Data for the task Start Marker

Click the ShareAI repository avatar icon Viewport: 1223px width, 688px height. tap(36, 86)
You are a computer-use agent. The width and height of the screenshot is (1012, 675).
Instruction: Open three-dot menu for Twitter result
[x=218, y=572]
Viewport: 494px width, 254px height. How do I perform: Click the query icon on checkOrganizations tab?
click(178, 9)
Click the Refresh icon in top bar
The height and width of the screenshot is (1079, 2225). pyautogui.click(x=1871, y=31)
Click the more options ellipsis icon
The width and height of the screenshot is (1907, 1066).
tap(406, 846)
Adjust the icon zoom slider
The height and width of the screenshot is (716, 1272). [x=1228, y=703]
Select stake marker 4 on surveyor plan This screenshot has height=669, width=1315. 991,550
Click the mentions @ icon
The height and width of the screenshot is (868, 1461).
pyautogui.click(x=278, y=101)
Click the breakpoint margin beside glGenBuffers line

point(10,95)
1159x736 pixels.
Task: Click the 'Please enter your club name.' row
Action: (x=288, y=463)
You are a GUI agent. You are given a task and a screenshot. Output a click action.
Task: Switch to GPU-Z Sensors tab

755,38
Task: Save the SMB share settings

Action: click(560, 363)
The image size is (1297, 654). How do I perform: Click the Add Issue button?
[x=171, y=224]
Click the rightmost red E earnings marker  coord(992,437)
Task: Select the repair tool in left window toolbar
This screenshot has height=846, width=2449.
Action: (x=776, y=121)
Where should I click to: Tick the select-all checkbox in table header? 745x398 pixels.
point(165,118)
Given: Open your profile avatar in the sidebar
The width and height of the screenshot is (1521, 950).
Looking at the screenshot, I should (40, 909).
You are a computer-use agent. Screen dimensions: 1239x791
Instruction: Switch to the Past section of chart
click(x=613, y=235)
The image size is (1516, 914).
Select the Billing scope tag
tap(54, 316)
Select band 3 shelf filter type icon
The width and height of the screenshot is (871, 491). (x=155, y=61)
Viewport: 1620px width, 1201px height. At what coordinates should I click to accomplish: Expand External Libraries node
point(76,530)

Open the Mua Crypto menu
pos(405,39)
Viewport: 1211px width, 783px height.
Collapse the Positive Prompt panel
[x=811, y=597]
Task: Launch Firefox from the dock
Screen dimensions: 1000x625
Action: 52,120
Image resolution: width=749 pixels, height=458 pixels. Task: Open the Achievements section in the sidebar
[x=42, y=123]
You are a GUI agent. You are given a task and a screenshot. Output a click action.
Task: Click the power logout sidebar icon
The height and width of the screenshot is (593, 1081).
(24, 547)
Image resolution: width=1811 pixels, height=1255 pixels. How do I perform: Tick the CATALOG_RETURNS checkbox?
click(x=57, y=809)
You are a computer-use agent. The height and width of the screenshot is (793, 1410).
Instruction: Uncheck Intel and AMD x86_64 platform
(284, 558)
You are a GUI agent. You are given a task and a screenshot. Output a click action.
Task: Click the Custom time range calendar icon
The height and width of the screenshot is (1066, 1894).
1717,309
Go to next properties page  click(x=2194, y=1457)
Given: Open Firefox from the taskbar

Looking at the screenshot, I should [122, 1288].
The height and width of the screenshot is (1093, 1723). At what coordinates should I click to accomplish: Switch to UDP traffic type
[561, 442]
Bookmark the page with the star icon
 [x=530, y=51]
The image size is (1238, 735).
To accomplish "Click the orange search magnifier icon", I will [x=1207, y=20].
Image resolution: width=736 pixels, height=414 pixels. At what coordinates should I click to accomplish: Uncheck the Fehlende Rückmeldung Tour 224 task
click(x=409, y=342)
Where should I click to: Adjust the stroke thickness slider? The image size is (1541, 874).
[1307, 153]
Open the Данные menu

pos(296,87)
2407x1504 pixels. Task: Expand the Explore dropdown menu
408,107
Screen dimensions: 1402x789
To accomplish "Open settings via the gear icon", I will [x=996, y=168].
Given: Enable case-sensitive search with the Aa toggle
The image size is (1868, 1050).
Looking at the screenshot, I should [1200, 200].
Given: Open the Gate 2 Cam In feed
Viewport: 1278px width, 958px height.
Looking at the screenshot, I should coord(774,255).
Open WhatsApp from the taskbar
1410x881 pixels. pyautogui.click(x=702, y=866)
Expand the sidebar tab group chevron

Data for the task End Marker

→ **Aim of the exercise**:
For this exercise, restate every record word for word.

→ **Answer for the task**:
Click the ShareAI repository avatar icon Viewport: 1223px width, 688px height. tap(36, 86)
You are a computer-use agent. The width and height of the screenshot is (1012, 675).
Instruction: Open three-dot menu for Twitter result
[x=218, y=572]
Viewport: 494px width, 254px height. How do I perform: Click the query icon on checkOrganizations tab?
click(178, 9)
Click the Refresh icon in top bar
The height and width of the screenshot is (1079, 2225). pyautogui.click(x=1871, y=31)
Click the more options ellipsis icon
The width and height of the screenshot is (1907, 1066).
tap(406, 846)
Adjust the icon zoom slider
The height and width of the screenshot is (716, 1272). [x=1228, y=703]
Select stake marker 4 on surveyor plan This screenshot has height=669, width=1315. 991,550
Click the mentions @ icon
The height and width of the screenshot is (868, 1461).
pyautogui.click(x=278, y=101)
Click the breakpoint margin beside glGenBuffers line

point(10,95)
1159x736 pixels.
Task: Click the 'Please enter your club name.' row
Action: (x=288, y=463)
You are a GUI agent. You are given a task and a screenshot. Output a click action.
Task: Switch to GPU-Z Sensors tab

755,38
Task: Save the SMB share settings

Action: click(560, 363)
The image size is (1297, 654). How do I perform: Click the Add Issue button?
[x=171, y=224]
Click the rightmost red E earnings marker  coord(992,437)
Task: Select the repair tool in left window toolbar
This screenshot has height=846, width=2449.
Action: (x=776, y=121)
Where should I click to: Tick the select-all checkbox in table header? 745x398 pixels.
point(165,118)
Given: Open your profile avatar in the sidebar
The width and height of the screenshot is (1521, 950).
Looking at the screenshot, I should (40, 909).
You are a computer-use agent. Screen dimensions: 1239x791
Instruction: Switch to the Past section of chart
click(x=613, y=235)
The image size is (1516, 914).
Select the Billing scope tag
tap(54, 316)
Select band 3 shelf filter type icon
The width and height of the screenshot is (871, 491). (x=155, y=61)
Viewport: 1620px width, 1201px height. At what coordinates should I click to accomplish: Expand External Libraries node
point(76,530)

Open the Mua Crypto menu
pos(405,39)
Viewport: 1211px width, 783px height.
Collapse the Positive Prompt panel
[x=811, y=597]
Task: Launch Firefox from the dock
Screen dimensions: 1000x625
Action: 52,120
Image resolution: width=749 pixels, height=458 pixels. Task: Open the Achievements section in the sidebar
[x=42, y=123]
You are a GUI agent. You are given a task and a screenshot. Output a click action.
Task: Click the power logout sidebar icon
The height and width of the screenshot is (593, 1081).
(24, 547)
Image resolution: width=1811 pixels, height=1255 pixels. How do I perform: Tick the CATALOG_RETURNS checkbox?
click(x=57, y=809)
You are a computer-use agent. The height and width of the screenshot is (793, 1410).
Instruction: Uncheck Intel and AMD x86_64 platform
(284, 558)
You are a GUI agent. You are given a task and a screenshot. Output a click action.
Task: Click the Custom time range calendar icon
The height and width of the screenshot is (1066, 1894).
1717,309
Go to next properties page  click(x=2194, y=1457)
Given: Open Firefox from the taskbar

Looking at the screenshot, I should [122, 1288].
The height and width of the screenshot is (1093, 1723). At what coordinates should I click to accomplish: Switch to UDP traffic type
[561, 442]
Bookmark the page with the star icon
 [x=530, y=51]
The image size is (1238, 735).
To accomplish "Click the orange search magnifier icon", I will [x=1207, y=20].
Image resolution: width=736 pixels, height=414 pixels. At what coordinates should I click to accomplish: Uncheck the Fehlende Rückmeldung Tour 224 task
click(x=409, y=342)
Where should I click to: Adjust the stroke thickness slider? The image size is (1541, 874).
[1307, 153]
Open the Данные menu

pos(296,87)
2407x1504 pixels. Task: Expand the Explore dropdown menu
408,107
Screen dimensions: 1402x789
To accomplish "Open settings via the gear icon", I will [x=996, y=168].
Given: Enable case-sensitive search with the Aa toggle
The image size is (1868, 1050).
Looking at the screenshot, I should [1200, 200].
Given: Open the Gate 2 Cam In feed
Viewport: 1278px width, 958px height.
Looking at the screenshot, I should coord(774,255).
Open WhatsApp from the taskbar
1410x881 pixels. pyautogui.click(x=702, y=866)
Expand the sidebar tab group chevron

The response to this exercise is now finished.